Review: Feeding of the 5000
1. The crowd (1-4)
2. The test (5-9)
3. The miracle (10-13)
4. The crowd’s reaction (14-15)
15 Perceiving then that they were about to come and take him by force to make him king, Jesus withdrew again to the mountain by himself.
• John Piper has a sermon where he talks about the King who would not be king.
• Make him King
• Is Jesus a King? And if he’s a king, what’s the problem here.
• John 1:49, Nathaniel says, “Rabbi…you are the King of Israel.” Nathaniel calls him king and Jesus does not deny it.
• Pilot in John 18:33 questions Jesus, “Are you the King of the Jews?” and Jesus answered in verse 36, “My kingdom is not of this world. If my kingdom were of this world, my servants would have been fighting, that I might not be delivered over to the Jews. But my kingdom is not from the world.”
• He is a King, so why does he refuse to make them King? He has to get across to them. I am king, but I’m not the kind of king you think I am. I’m not here to gather an army and fight against Rome. My kingdom is not of this world. I will not establish my kingdom by fighting, but rather by dying.
• You’ve got it all wrong:
o You want an earthly king, but I’m a heavenly king.
o You want someone who will feed you bread, but I am here to be your bread.
o You want a king to free you from Rome, but I am the King who comes to free my people from bondage to sin.
o I didn’t come to reform your government, I came to reform your soul.
o I am the bread of life! Come to me. Believe on me. And you will have life more abundantly. You will have eternal life!

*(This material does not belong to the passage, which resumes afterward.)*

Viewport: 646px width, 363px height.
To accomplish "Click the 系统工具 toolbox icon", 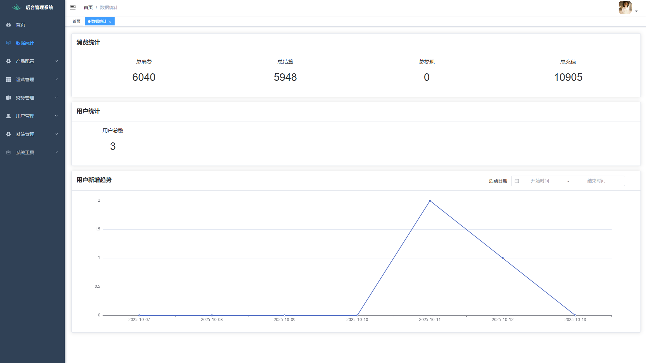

o I didn’t feed you today simply to fill a void in your stomachs. I fed you so that you might understand that I am the bread of life and if you believe on me I will fill your soul!
o Later in John 6 starting in verse 26, Jesus says:

o Later in John 6 starting in verse 26, Jesus says:

26 “Truly, truly, I say to you, you are seeking me, not because you saw signs, but because you ate your fill of the loaves. 27 Do not work for the food that perishes, but for the food that endures to eternal life, which the Son of Man will give to you...This is the work of God, that you believe in him whom he has sent.”
30 So they said to him, “Then what sign do you do, that we may see and believe you? What work do you perform? 31 Our fathers ate the manna in the wilderness; as it is written, ‘He gave them bread from heaven to eat.’”
32 Jesus then said to them, “Truly, truly, I say to you, it was not Moses who gave you the bread from heaven, but my Father gives you the true bread from heaven. 33 For the bread of God is he who comes down from heaven and gives life to the world.” 34 They said to him, “Sir, give us this bread always.” 35 Jesus said to them, “I am the bread of life; whoever comes to me shall not hunger, and whoever believes in me shall never thirst.”